ARLINGTON (AP) – When Shaquem Griffin’s name was called, the crowd loved it.

Players in attendance not selected in the first two days of the NFL draft usually head out of town before the fourth through seventh rounds.

Griffin, who sat through 100 names being called in the first three rounds, wasn’t in AT&T Stadium Saturday.

Then after much anticipation, the crowd cheered as Seattle spent the 141st overall selection on the University of Central Florida Golden Knights linebacker who plays with just one hand.

That fifth-round choice, announced in Seattle, drew loud cheers from fans at Jerry’s World.

Griffin, whose left hand was amputated when he was young due to a rare prenatal condition, has become an inspirational role model and one of the most popular players in this draft because of his perseverance, outgoing personality and, of course, his talent.

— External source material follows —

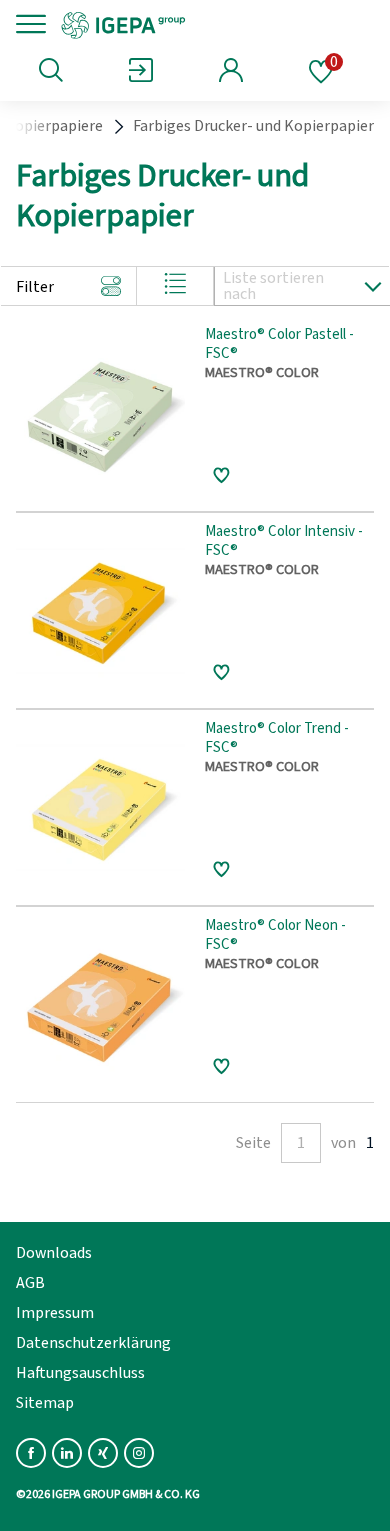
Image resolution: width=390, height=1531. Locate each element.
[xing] (103, 1453)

“I mean that was amazing,” Griffin said. “To even have an opportunity to come back, I didn’t think I was going to be able to come back and do it ... I don’t remember seeing too many people who have left and came back.

“That was the most amazing experience of my entire life. Me thinking about it that moment, to be up on that stage and having the crowd go crazy, it was like we had won the Peach Bowl all over again. It was nuts.”

Griffin helped UCF go undefeated last season, then blew through the NFL combine with a 4.38 in the 40, sensational lifting work with his prosthetic, and a can-do attitude.

Exactly the sort of player the Seahawks seem to find; they drafted his twin brother, Shaquill, out of UCF last year.

“It’s been a really good experience,” Shaquem said. “I would have been crazy to turn an experience down like this. I’m just glad I was one of the selected few to be here.”

Griffin had one of the more unusual ways of finding out he was chosen.

“I was using the restroom and my brother came and tackled me with my cellphone, saying ‘answer it, answer it,’ and I looked, and that’s when tears started pouring down,” Griffin recalled.

“I literally went to use the restroom and that’s when my brother busted in and tackled me. I think I was more scared of him tackling me in the bathroom and not knowing what was happening than anything.”

Griffin received, by far, the biggest cheers of the day – louder even than when the Cowboys’ selections were announced. And he made a promise: “Great things are coming to Seattle.”

Since being drafted, younger athletes across the country have expressed how Griffin – whose hashtag is “AgainstAllOdds” – has inspired them to pursue their dreams.

Griffin’s selection early in the fifth round enlivened a day in which most picks are relatively unknown or obscure players. Not all, though.

Michigan defensive tackle Maurice Hurst was taken one spot in front of Griffin by Oakland. The All-American would have gone much earlier, but a heart condition was discovered at the combine, dropping him far down draft boards.